The Congressional Budget Office has warned that if Congress doesn’t avert the “fiscal cliff” the nation will likely plunge into a recession in 2013.
In Minneapolis, the cuts would leave less money for youth violence prevention programs and STEP-UP, a summer job program for disadvantaged youth, along with cuts to the city’s firefighting programs, Rybak said. The youth violence prevention cuts would create more work for the city’s police force, he added.
The mayors, including Rybak, gathered at the National Press Club to urge congressional leaders to reach a budget agreement that does not hack away at local programs in areas ranging from education and job training to housing and public safety. Nationally, the cuts would put 2 million jobs at risk in 2013, the mayors said.
To offset the planned sequestration cuts, the U.S. Conference of Mayors is calling for a budget plan that reduces national defense spending and boosts revenue by closing tax loopholes.
“Sequestration is really just a fancy word for saying Congress didn’t do its job,” Rybak said. “It’s a tough decision for Congress, but it’s a tougher decision for somebody who wants their streets safe.”
Rybak later added that: "The federal government is pulling out the rug from under" key city services in cities across the nation. He is among 131 mayors who signed the letter addressed to leaders of the U.S. House and Senate.The Minneapolis mayor said he has also shared his concerns with members of the state's congressional delegation.
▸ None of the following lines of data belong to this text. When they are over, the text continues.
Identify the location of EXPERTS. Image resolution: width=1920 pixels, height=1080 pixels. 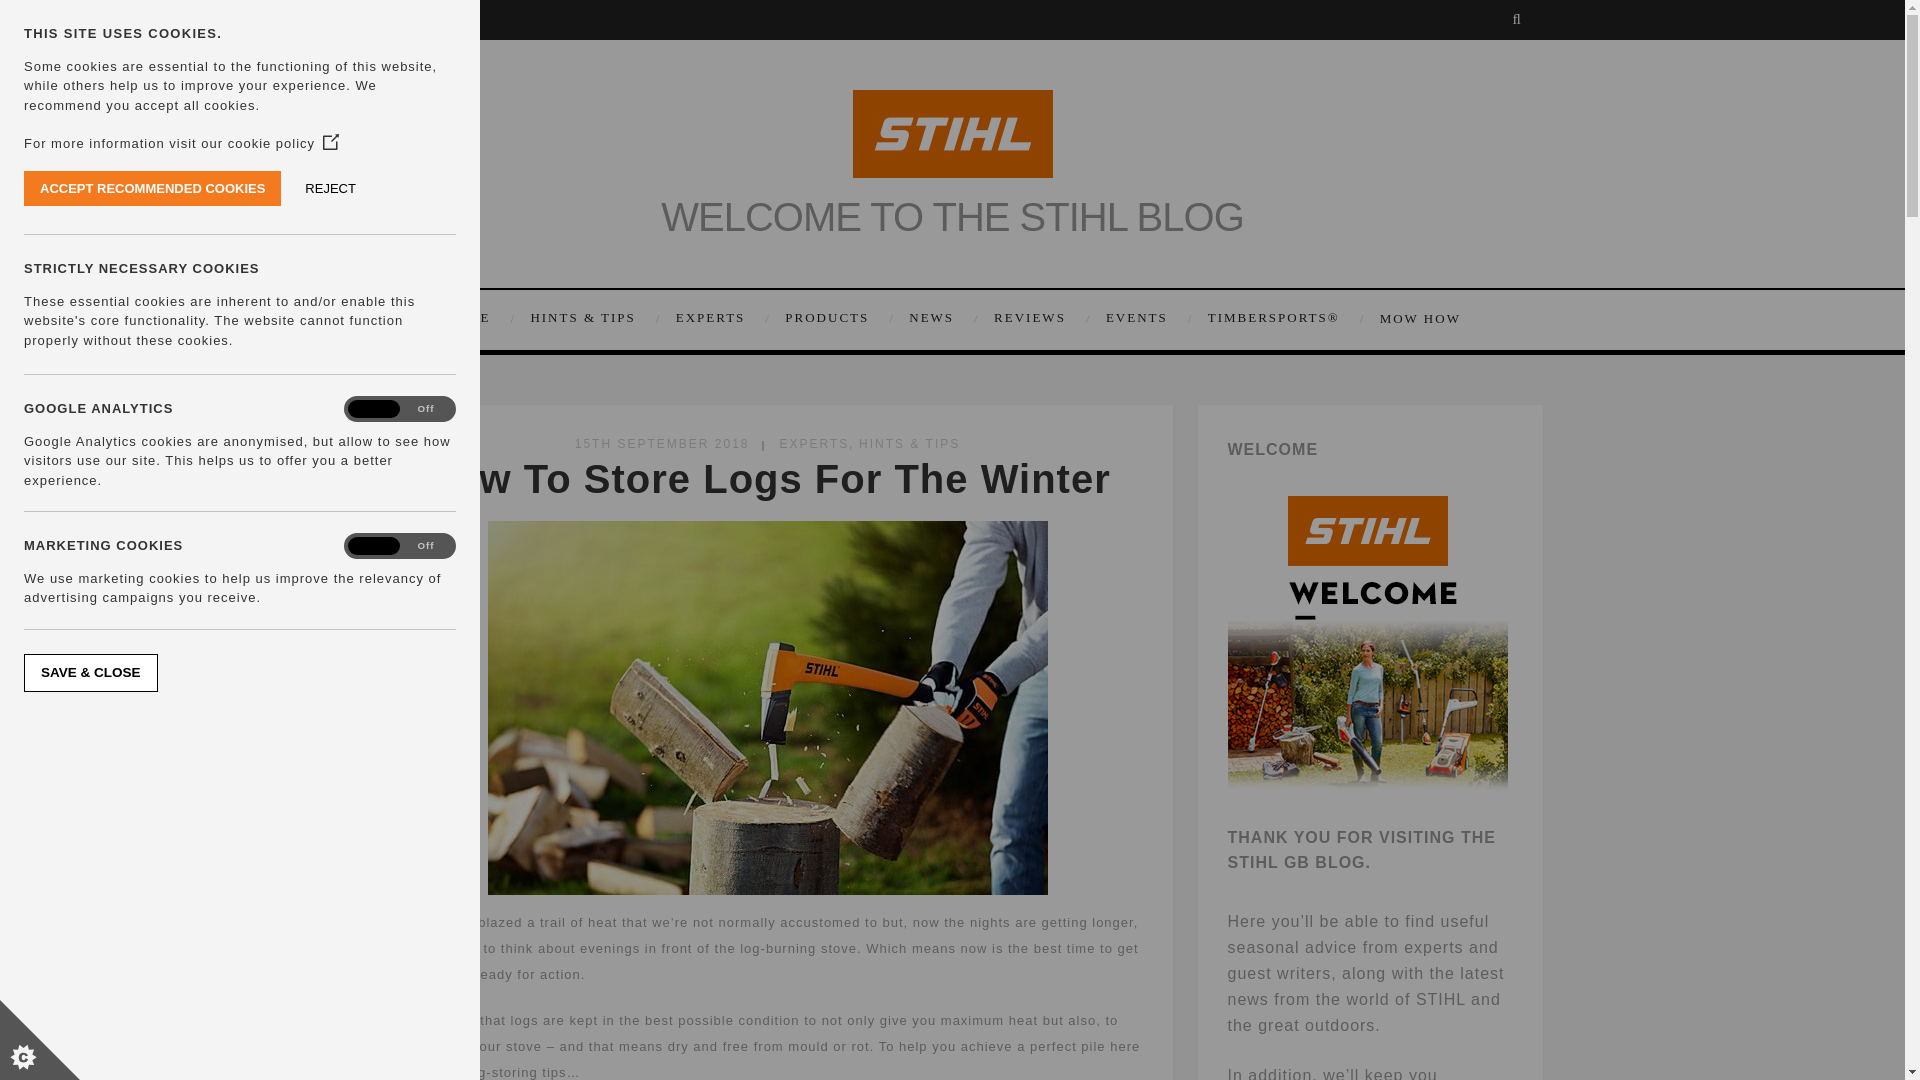
(814, 444).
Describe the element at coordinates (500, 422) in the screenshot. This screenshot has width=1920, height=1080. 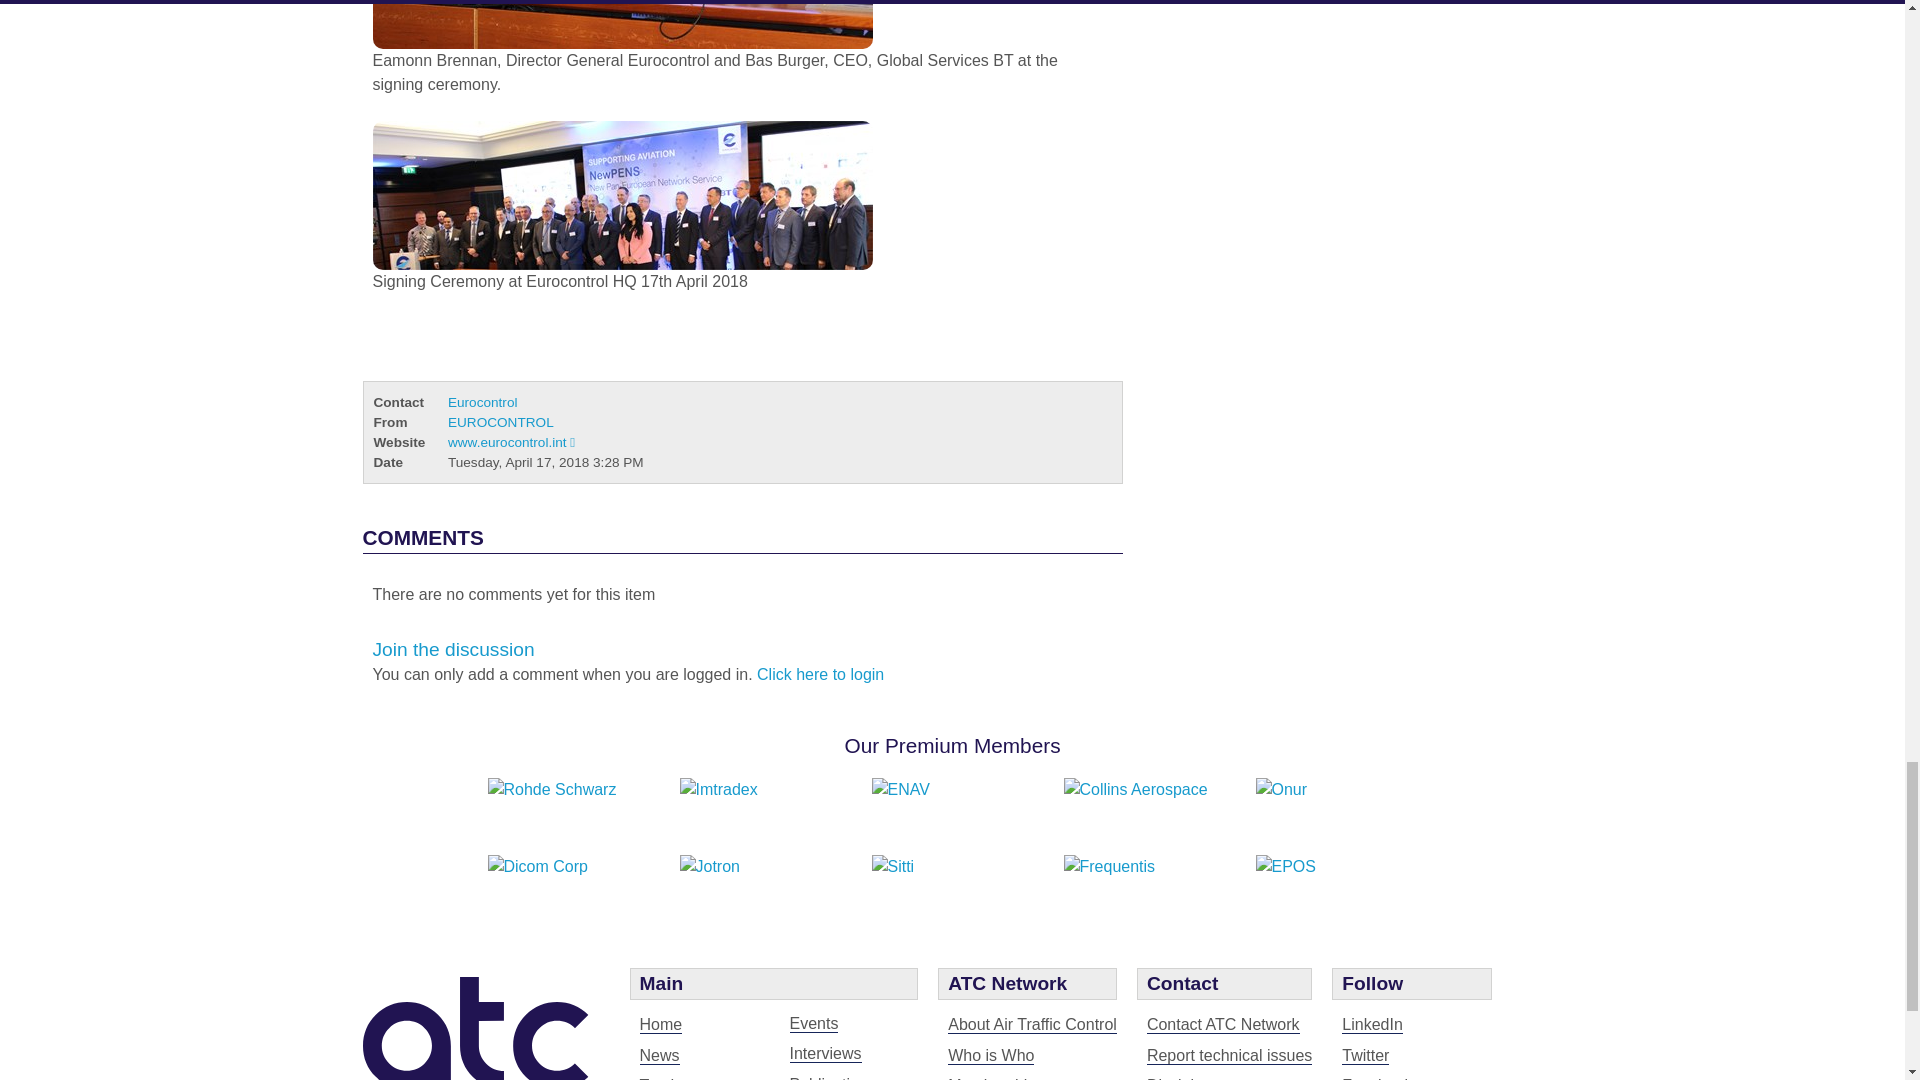
I see `EUROCONTROL` at that location.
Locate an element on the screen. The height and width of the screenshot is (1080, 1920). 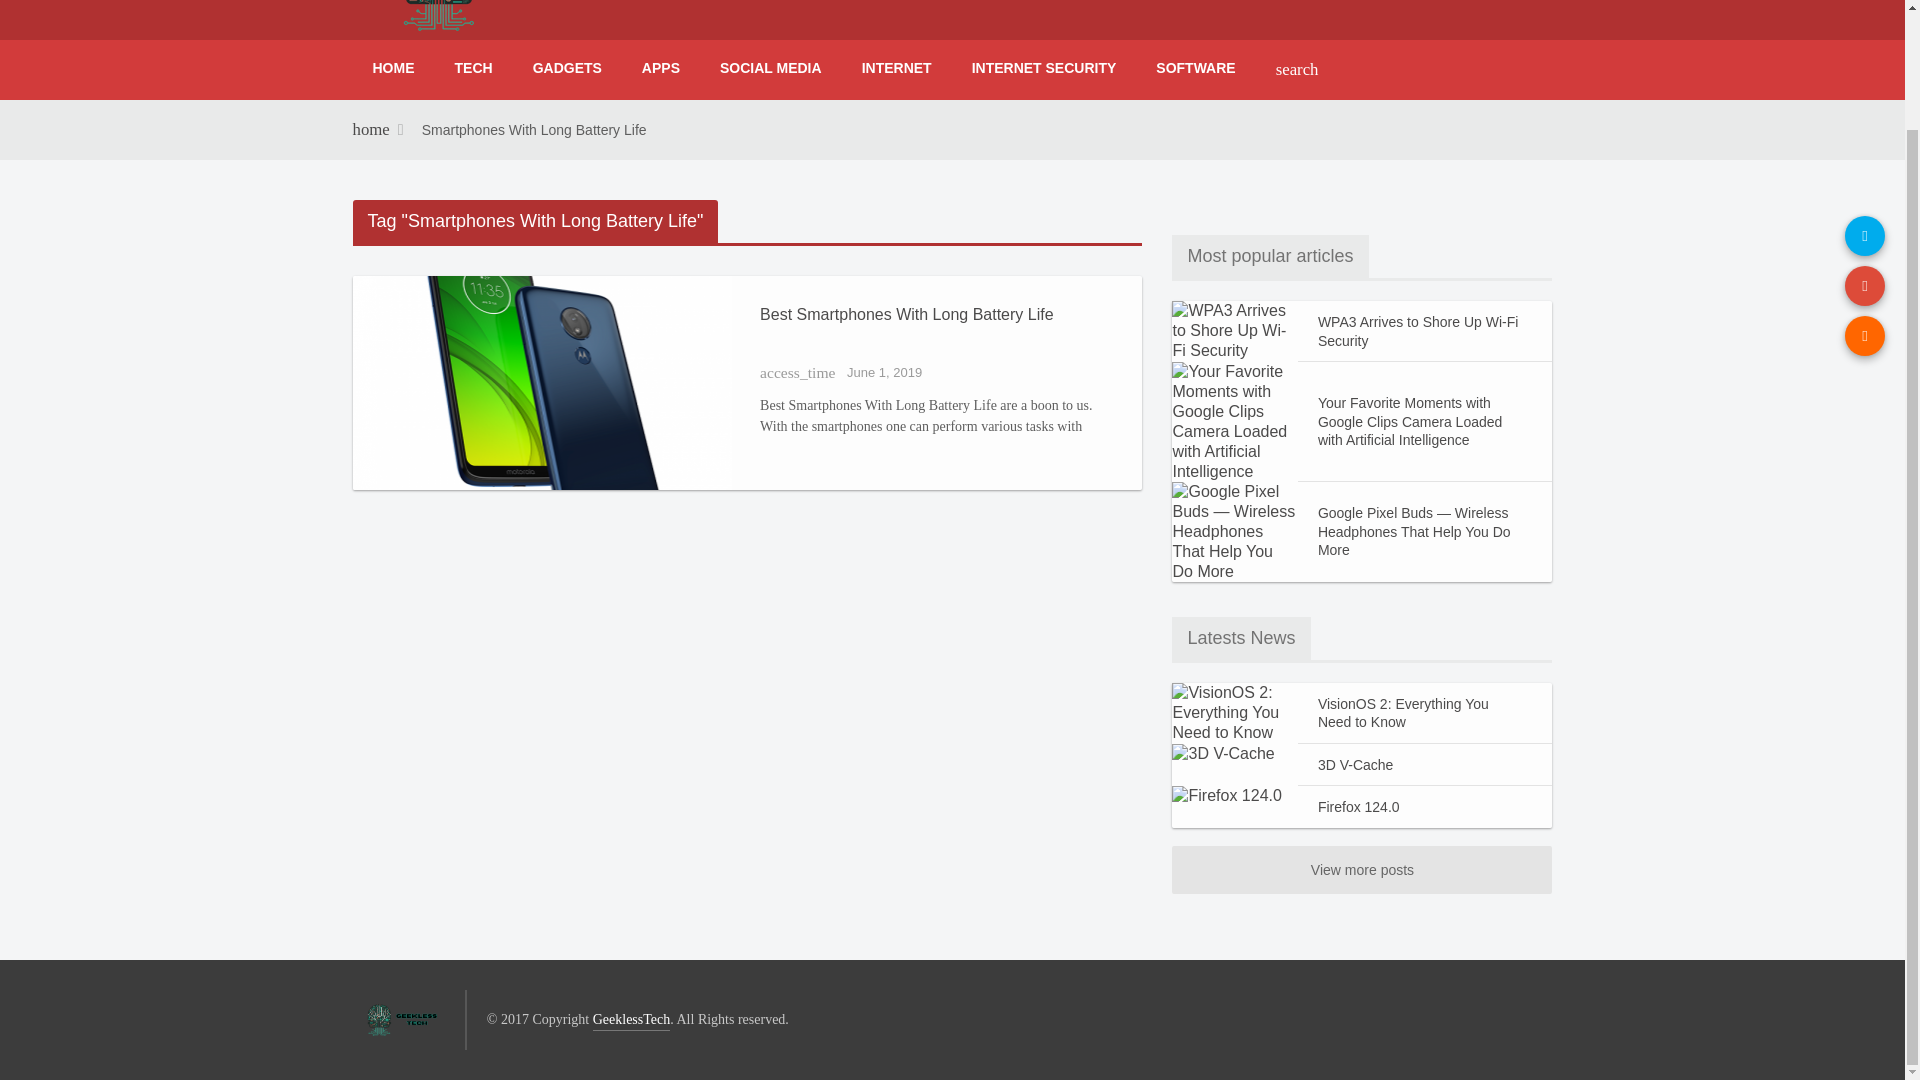
WPA3 Arrives to Shore Up Wi-Fi Security is located at coordinates (1425, 330).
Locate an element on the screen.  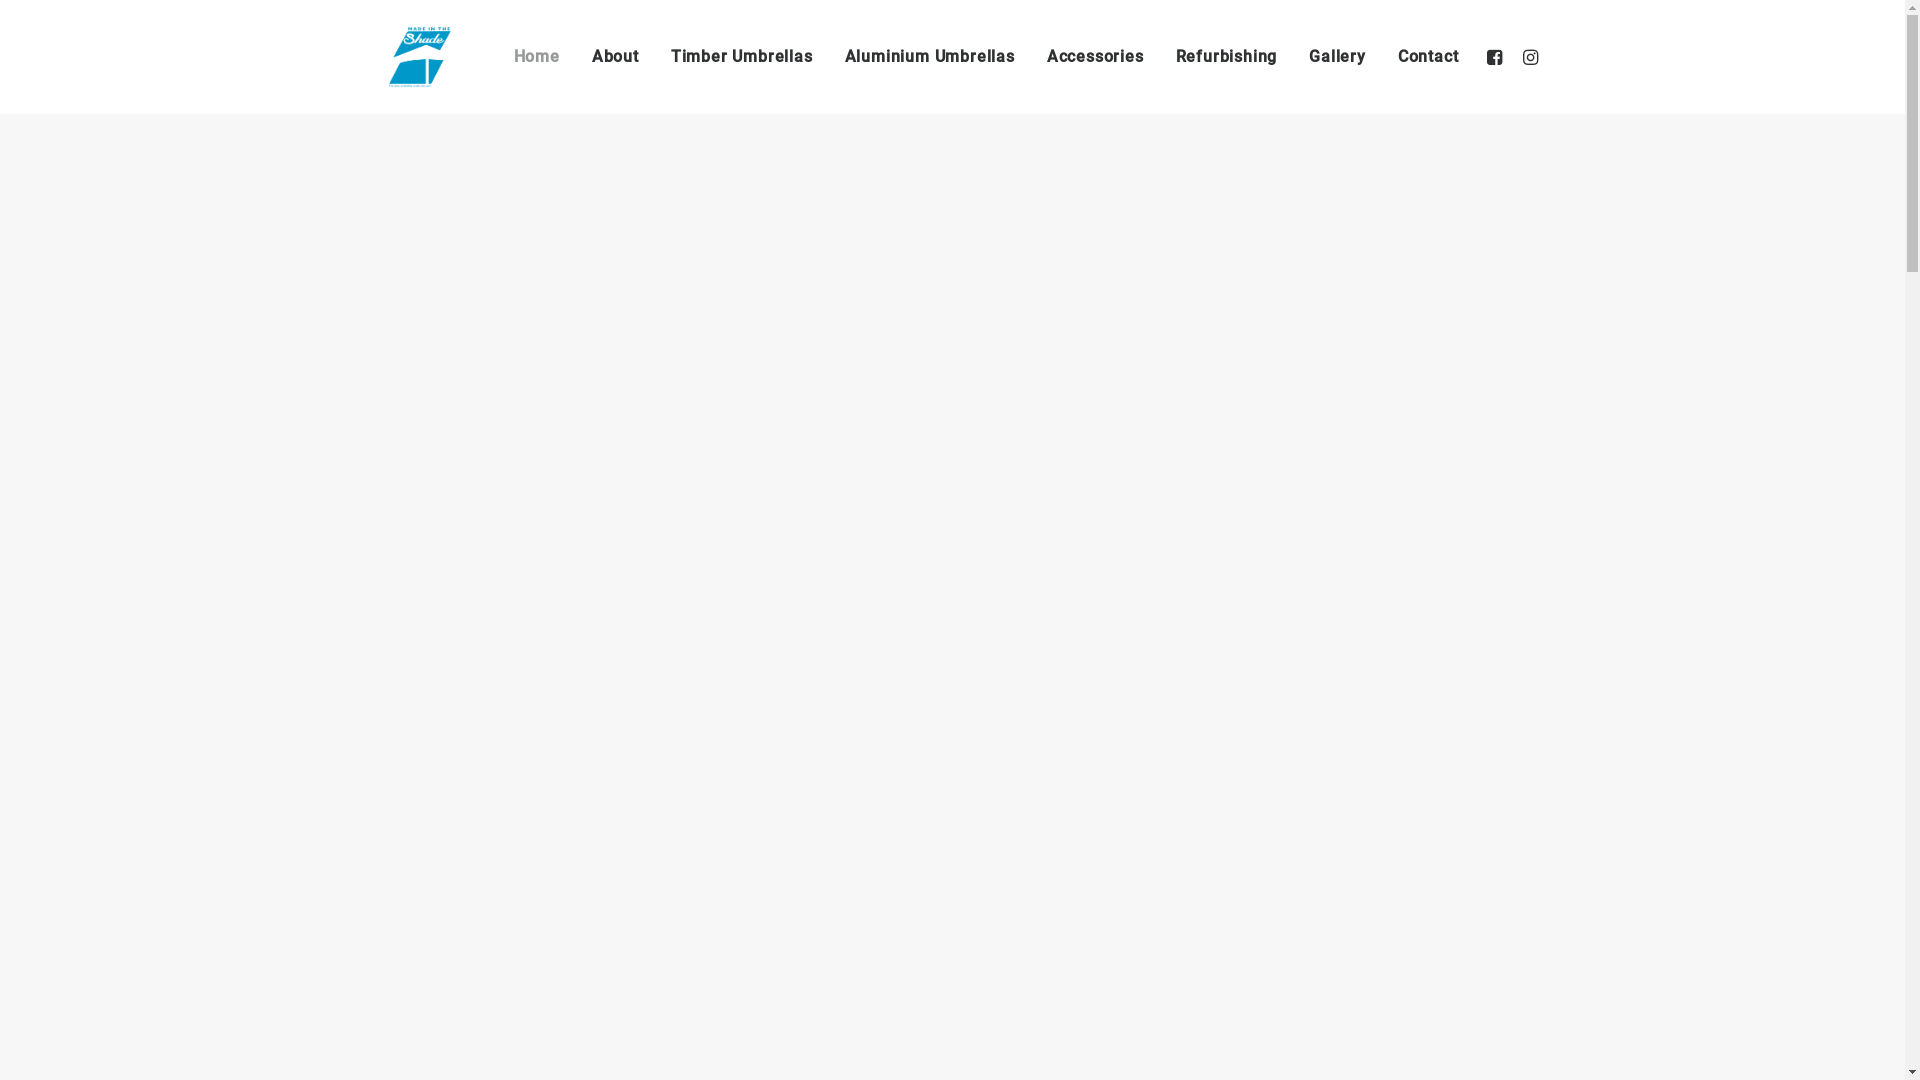
Gallery is located at coordinates (1338, 57).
“We recognize the need for the federal government to get its fiscal house in order,” the letter read, in part. “We encourage you to work together to find a bipartisan and balanced solution to achieve deficit reduction that facilitates, not undermines, economic growth.”
Three other Minnesota mayors -- Chris Coleman of St. Paul, Elizabeth Kautz of Burnsville and Ardell Brede of Rochester -- also signed the letter.